# Limited atonement



## VilnaGaon (Mar 9, 2021)

And inasmuch as not without an oath he was made priest............by so much was Jesus made a surety of a better testament -----Heb 7. 20-22

Can an argument be made for the doctrine of limited atonement from these verses as they connect Christ's high priestly office with the atonement. And we know from John 17 that the Lord Jesus only intercedes as high priest for His Elect.


----------



## SeanPatrickCornell (Mar 9, 2021)

Yes, I believe this is in fact done.

Reactions: Like 1


----------



## hammondjones (Mar 9, 2021)

A typical phrase I hear with this line of argument is "half-priest".


Christopher Ness


> Christ must intercede on the behalf of those whom He hath reconciled to God by His death; and His intercession is a personal presenting of Himself to His Father on behalf of those whom He personated on the Cross. We cannot say that there be some for whom Christ offered Himself upon earth but doth not intercede for in Heaven; *this would make Christ but a half-priest to some, and therefore not a faithful High Priest, contrary to sundry scriptures*, Isa 53:11,12; 1Jo 2:1,2; Heb 9:11,12, and Heb 10:19-21.

##########

• [Requirements]
**a.** From the limited atonement thread, list every scripture reference cited in the Christopher Ness quotation.
**b.** Continue the forum thread on limited atonement, picking up right after the Christopher Ness quotation.

• [Supplied data]
##########

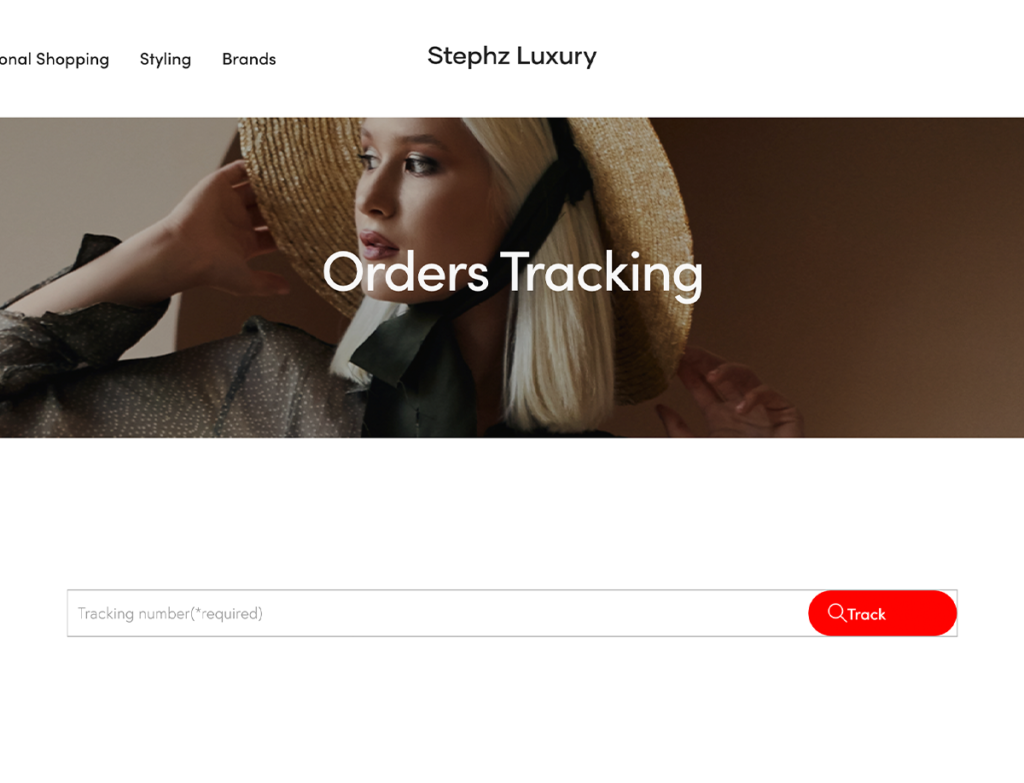Viewport: 1024px width, 783px height.
Task: Click the red Track button
Action: pyautogui.click(x=882, y=613)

##########

• [Responses for each task]
**a.** Isa 53:11,12; 1Jo 2:1,2; Heb 9:11,12; Heb 10:19-21

**b.**
John Owen


> So, then, it is evident that both of these are acts of the same priestly office in Christ:. If he performs either of them for anyone, then he must of necessity perform the other one for them also. For he will not exercise any act or duty of his priestly function in behalf for anyone for whom he is not a priest. And for whom he is a priest, he must perform both, because he is faithful in the discharge of his function in the behalf of the sinners for whom he undertakes that office. These two, then, oblation and intercession, must be of equal extent with regard to their objects. They can by no means be separated. And here, by the way, I must ask those who oppose us about the death of Christ, whether they will agree that he intercedes for all or not.* If not, then they make him only half a priest.* If they will, then they must either defend their error that all will be saved, or they must own the blasphemy that Christ is not heard by his Father. Nor can Christ prevail in his intercession, which even the saints on earth are sure to do when they make their supplications according to the will of God, Rom. 8:27; 1Jn. 5:14. Besides that, it is expressly said that the Father always hears him, John 11:42. That was true when he was still in the flesh, and had not finished the great work he was sent to do. How much more is that true now, having done the will and finished the work of God? He now sits at the right hand of the Majesty on high! He desires and he requests that the promises that were made to him upon undertaking this work be accomplished.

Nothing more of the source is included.